Pursuant to Section 68L of the Act a Independent Children’s Lawyer be appointed for the child M born in September 2003.

The Legal Aid Commission of New South Wales is requested to make arrangements as soon as possible for appropriate representation for the child.

The Court advise the Senior Solicitor, Family Law Litigation Section of the Legal Aid Commission of NSW of this order forthwith.

Each party make available to the Legal Aid Commission of NSW forthwith copies of all applications and affidavits upon which that party relies together with any existing orders and copies of any relevant reports.

The Mother and Father facilitate the attendance upon the Independent Children’s Lawyer of the child at times and dates requested by that Lawyer.

Liberty be granted to the Independent Children’s Lawyer to re-list these proceedings on giving 7 days notice to the other parties and the Court.

Order 5.3 of the Orders made 12 August 2005 is to recommence this Saturday 9 June 2007.

All parties have leave to inspect documents produced under subpoena.

Pursuant to S65DA(2) of the Family Law Act 1975, the particulars of the obligations these orders create and the particulars of the consequences that may follow if a person contravenes these orders are set out in Attachment A and these particulars are included in these orders.


The Father’s Application for costs of today.


The mother pay the father’s costs of today, assessed by FM Henderson in the sum of $1,875.00 within six (6) months of today’s date.

IT IS NOTED that publication of this judgment under the pseudonym Hogan & Halvorsen is approved pursuant to s.121(9)(g) of the Family Law Act 1975 (Cth).


The application before me is the mother’s application seeking to have the father’s time with the child supervised. Presently the father’s time with the child is not supervised. The child is M born in September 2003.

There are existing orders in place for M to live with his mother and spend time with his father, which orders were made on 12 August 2005. The orders provided for a graduated regime of increasing time with the father. Overnight time was to commence on 30 March 2007. Prior to that date the child was spending day time with his father.

This matter has a pretty sorry history. The father has brought the matter back to Court on many occasions in order for his time with his son to resume.

Interim orders were made by consent on 31 March 2005. The matter had been down for hearing and ultimately resolved on the day by consent orders made by Donald FM.

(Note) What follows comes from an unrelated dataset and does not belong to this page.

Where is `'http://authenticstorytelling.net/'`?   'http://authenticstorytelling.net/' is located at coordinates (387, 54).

The mother withdrew her consent to the orders asserting says the father was not caring for the child; he had nappy rash and the like.

The father brought the matter back to Court and on 29 November 2005 and FM Donald reinstated the orders forthwith. Despite his Honour’s orders the father did not have contact with the child from December 2005 until February 2006.

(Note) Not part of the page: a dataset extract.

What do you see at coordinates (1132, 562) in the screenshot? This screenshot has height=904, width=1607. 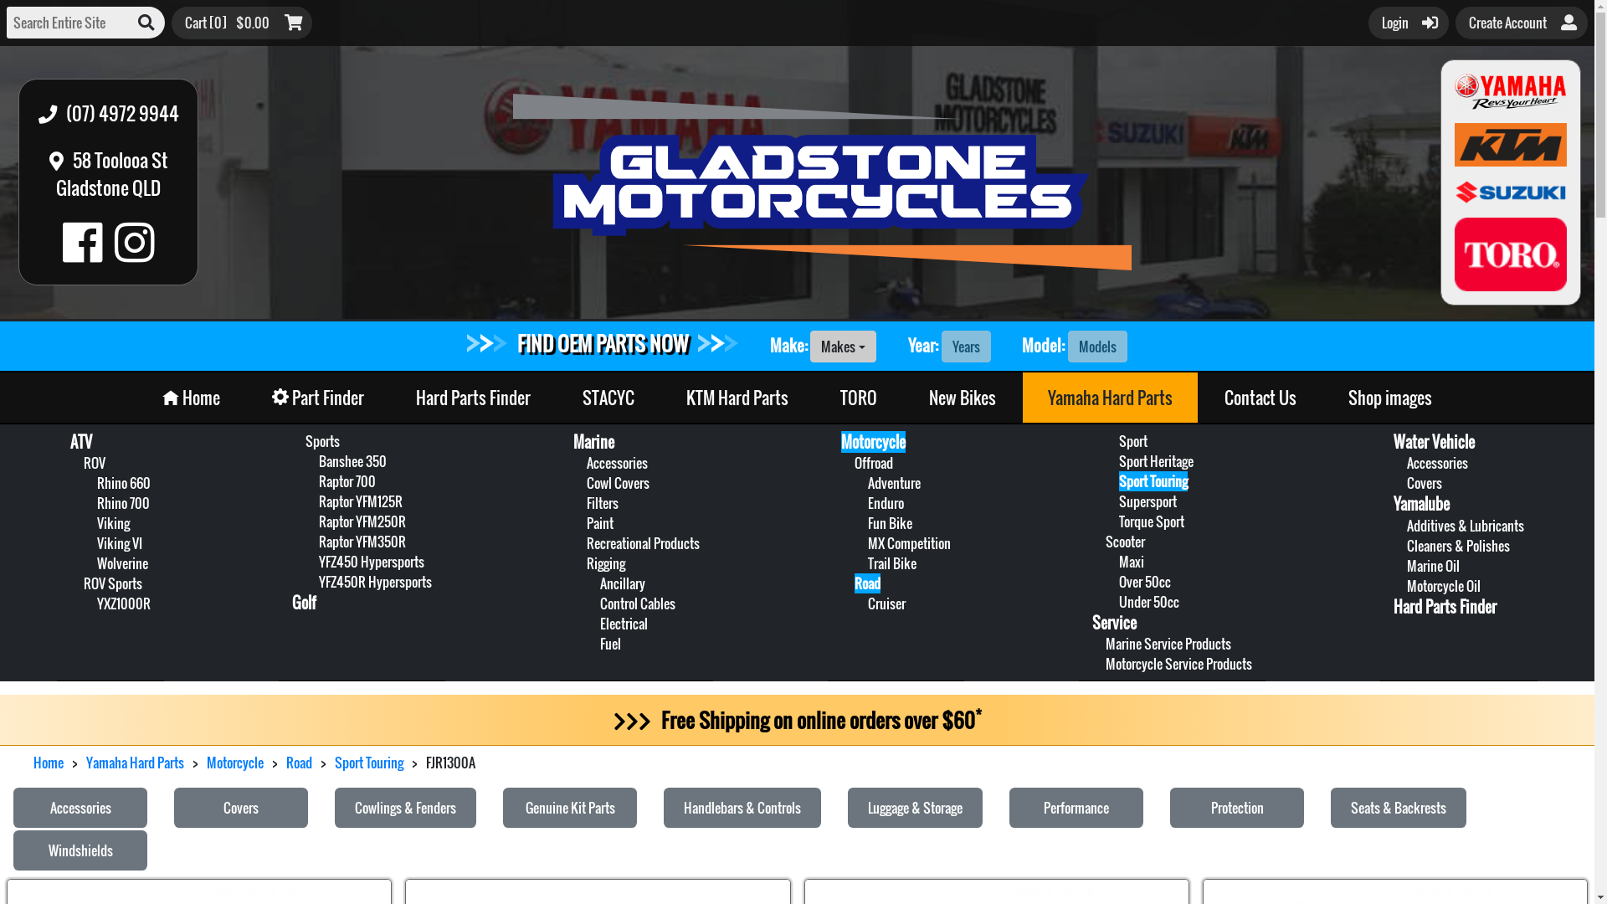 I see `'Maxi'` at bounding box center [1132, 562].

The mother brought an application returnable in February 2006 to vary the orders because of what she said was neglect of the child in the father’s care. FM Donald dismissed the mother’s application.

On the very weekend prior to the father’s time with his child extending to overnight time the mother raised allegations of serious injury to the child whilst in the father’s care. The mother alleges the father caused bruising to the child’s penis. The allegation is denied by the father.

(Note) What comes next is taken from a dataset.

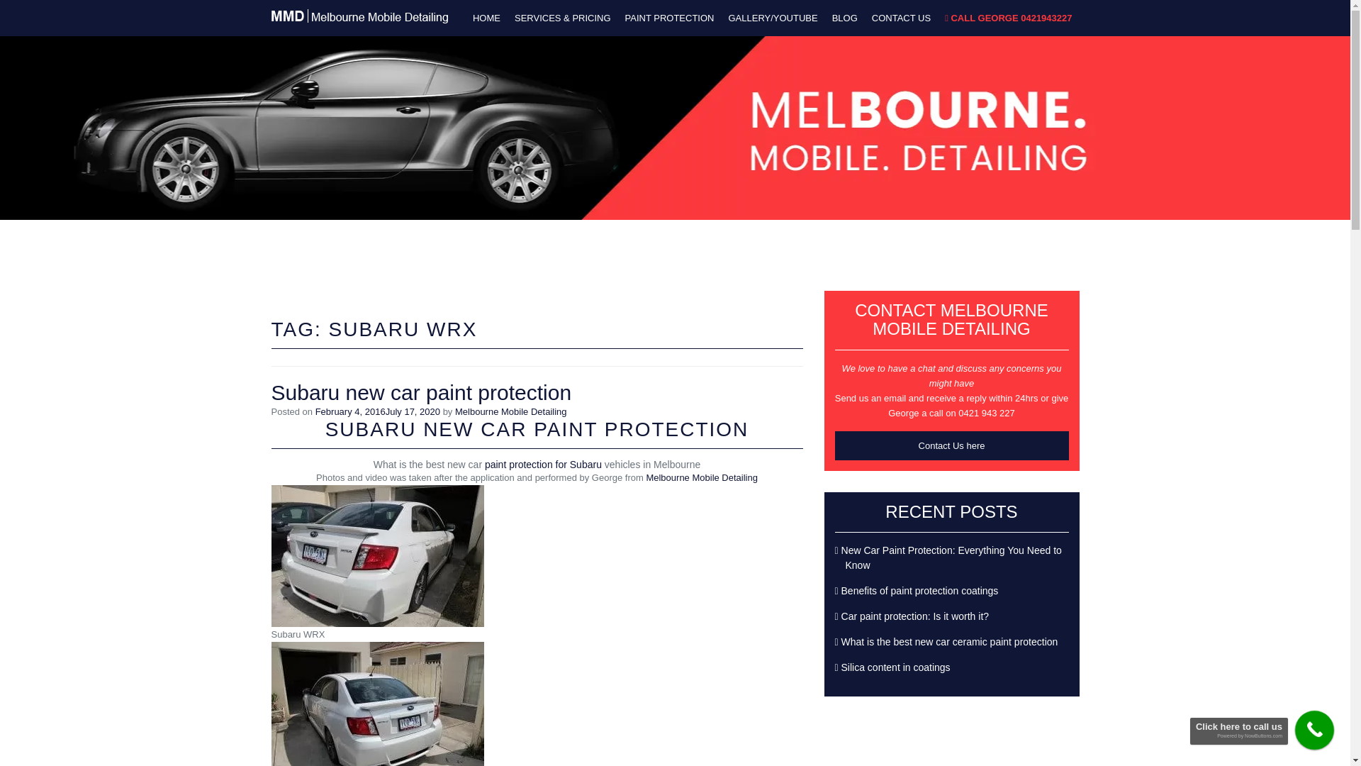  Describe the element at coordinates (951, 557) in the screenshot. I see `'New Car Paint Protection: Everything You Need to Know'` at that location.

The mother suspends contact and reports the matter to the Department of Community Services, the Police and the Joint Investigation Response Team.

The evidence I have considered is the Departmental file, the Joint Investigation file the parent’s affidavits, a book entitled “M’s Visit Book” and affidavits of the child’s paternal aunt and grandfather.

There is no doubt M suffered an injury on or around the 23rd, 24th or 25th of March 2007. I do not know the cause of the injury and nor does anyone else.

The most contemporaneous note of the injury is in the mother’s own handwriting in M’s Communication Book. The entry is dated 23 March 2007 the day before his visit to his father. It is as follows:

M fell off a bike and grazed both knees and his chin. His knee is okay, still sore to touch. M seems quiet and not his normal active self. He keeps saying his tummy hurts. Please keep an eye on him. Keep an eye out. Nothing else seems wrong. No dairy and he might not want to eat a lot, thank you.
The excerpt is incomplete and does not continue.